Only two other films have affected me the way The Social Network did.

The first was Good Will Hunting. It was 1997, and I was an eighth-grader carrying a C in algebra. Not only did Matt Damon and Ben Affleck’s dialogue jump off the screen with flair, but I came out of their breakout movie gut-punched and re-energized. I re-focused my attention on math and hated the notion that I once was okay with settling for a C.

The second was Good Night, And Good Luck. It was 2005, and I was a senior in college, working 10 hours a day at the college newspaper. Watching Edward R. Murrow chop down Sen. McCarthy in George Clooney’s masterwork, I couldn’t wait to get back out in the field and hunt down facts like a giddy mouse. It was the most subtly thrilling thing I’d ever seen: an action film without explosions.
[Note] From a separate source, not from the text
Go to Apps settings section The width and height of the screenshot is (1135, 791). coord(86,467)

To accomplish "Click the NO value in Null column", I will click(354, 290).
As for The Social Network? The story of Facebook’s crazed, backstabbing birth is intensely acted, tautly directed, written with vigor, utterly mesmerizing and a perfect length at two hours and one minute. It deserves a slew of Oscar noms: Best Actor for Jesse Eisenberg, Best Supporting Actor for Justin Timberlake, Best Supporting Actress for Rooney Mara (only two major scenes, but both stinging pieces of acting), Best Director for David Fincher, Best Adapted Screenplay for Aaron Sorkin and, of course, Best Picture. But you can read why in any number of reviews.

What really struck me about The Social Network was how it slapped my synapses. As the credits rolled, I sat there, mentally zapped. I re-evaluated where I’ve gotten in life. Whether I’ve accomplished what I should have. Whether I’ve wasted any time.

See: Mark Zuckerberg is 26. I’m a year older. But when he was still a college kid, he invented a new form of communication — not for money, but because he wanted to prove himself. He didn’t settle. He hated settling. Some see him as an asshole for the way he did it. And he is. But for some reason, I felt defeated. (Not to mention, the actor playing Zuckerberg was Jesse Eisenburg, an old classmate of mine at East Brunswick High School. Hence, I was watching an old classmate play a computer-geek visionary. Taxing.)

But I also felt my ambition re-charging itself. I suddenly wanted to write an album. I wanted to investigate bad politics for a news story. I wanted to lose 50 pounds.

Walking out of the theater, I realized something. Many of the historical, based-on-fact films my generation — Generation Y — have been about events before our time — like history books on celluloid. But The Social Network was about an event my generation was there for — something we experienced with our very own mouse clicks. That made the whole experience more immediate.

It felt like a calling card for 25-year-old olds going through quarter-life crises. And I couldn’t wait to see it again.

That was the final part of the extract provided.